It was a relief to learn there are others with anhedonia like me, because people like me are considered weird; we are very rare in this world where music is everywhere, like it or not. It irritates the crap out of me in elevators, it grates on my nerves in supermarkets, shopping centers, restaurants, funerals, and churches. Music fills the radio waves, screams its obnoxious racket over every radio station, it saturates television, and pollutes the Internet. It’s blaring away and distracting us in our cars, on jetliners and even on the phone while we’re on hold. It is impossible to find a motion picture that doesn’t have music pounding away throughout the film even if it’s a serious documentary about some sad and tragic situation. Virtually every Internet, TV and radio commercial—and even the news—is slathered with a thick layer of irksome music.

Some workplaces allow individual employees to listen to music while they work, oblivious to the fact that at least one, perhaps more, of their fellow workers are anhedoniacs about to go postal on the rude morons who listen to cacophony without earphones. Sometimes I wonder if this omnipresent noise is due to irresponsible parents in past years who put their toddlers on musical potty chairs. Now that the brats are grown, they have a fetish for perpetual noise (music) wherever they go and whatever they do.

From elementary through high school and even in the university and work, we are asked to list our favorite songs, bands, and singers. Pity the honest anhedoniac student who responds truthfully with the shocking news that she does not listen to music because she dislikes it. “Oh, you’re missing so much,” the teacher replies, “I pity you.” This is rather ironic since people who dislike music may be the brightest students in the school able to perceive and enjoy an awesome world and universe dullards will never be able to appreciate. Perhaps it is the teacher and her cohorts who should be pitied.

I am not aware of any scientific evidence linking high IQ to anhedonia, but I do know that every person I have met who shares my abhorrence of music has exhibited exceptionally high intelligence. With that said, I must admit that anecdotal evidence has no weight against empirical evidence.
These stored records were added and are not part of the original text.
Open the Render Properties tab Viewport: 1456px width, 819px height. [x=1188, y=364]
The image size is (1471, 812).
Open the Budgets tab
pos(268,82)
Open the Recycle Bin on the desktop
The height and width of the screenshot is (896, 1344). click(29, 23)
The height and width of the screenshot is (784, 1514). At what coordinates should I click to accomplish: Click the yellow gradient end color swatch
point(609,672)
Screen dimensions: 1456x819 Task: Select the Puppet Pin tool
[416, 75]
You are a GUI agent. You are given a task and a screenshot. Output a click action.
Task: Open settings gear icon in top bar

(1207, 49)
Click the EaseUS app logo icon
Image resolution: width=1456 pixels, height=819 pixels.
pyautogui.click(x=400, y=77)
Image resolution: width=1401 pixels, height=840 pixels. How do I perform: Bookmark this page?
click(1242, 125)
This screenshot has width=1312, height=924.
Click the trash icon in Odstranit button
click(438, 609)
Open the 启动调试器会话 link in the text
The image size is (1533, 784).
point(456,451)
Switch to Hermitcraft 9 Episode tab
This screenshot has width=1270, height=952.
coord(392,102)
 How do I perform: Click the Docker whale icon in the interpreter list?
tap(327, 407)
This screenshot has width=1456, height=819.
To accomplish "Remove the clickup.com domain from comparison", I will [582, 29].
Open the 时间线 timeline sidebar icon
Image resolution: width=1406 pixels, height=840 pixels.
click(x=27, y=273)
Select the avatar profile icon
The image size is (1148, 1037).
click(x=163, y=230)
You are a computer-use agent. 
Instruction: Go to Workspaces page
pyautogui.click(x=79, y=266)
On the other hand, I am aware of empirical studies that explain why the masses are attracted to music for a variety of reasons such as a percussive, rhythmic beat that subconsciously reminds the easily influenced of their mother’s heartbeat and the feeling of being lovingly wrapped in the warm safety of Mommy’s womb. A strong desire to be identified as a member of specific group is also evidenced by the preferences of people who are drawn to one or more types of music. The music is not important, it is the image it conveys to others: you choose your brand of music because you want people to perceive you to be a rough-and-tumble bronco-busting cowboy if you are linked to music that identifies you as such. On the other hand, if you want to be cast as a snooty member of society’s upper crust you will see to it that you are associated with classical or operatic music. Your choice of music is your key to joining the club and becoming a member of the group. According to Science, this is the reason why most people choose an explicit type of music: fear of having to stand out as a free-thinking individual.

Most of the students in the classroom join in with the teacher’s condemnation, embarrassing the anhedoniac student and making him feel like a freak simply because he does not share the feelings others have for pointless noise. Some schools even go so far as to allow teachers to play music while students take long and difficult tests, ignorant of the fact that people like me find music so annoying and distracting it interferes with our ability to perform well on a test. Many people quote this old, trite saying, “Music tames the savage beast,” but it makes a beast out of me, so stop that terrible racket or I’ll tear your head off!

An old joke:

Julia asks, “Aren’t those chimes beautiful?”

Harold replies, “Speak up! I can’t hear you over those damned bells!”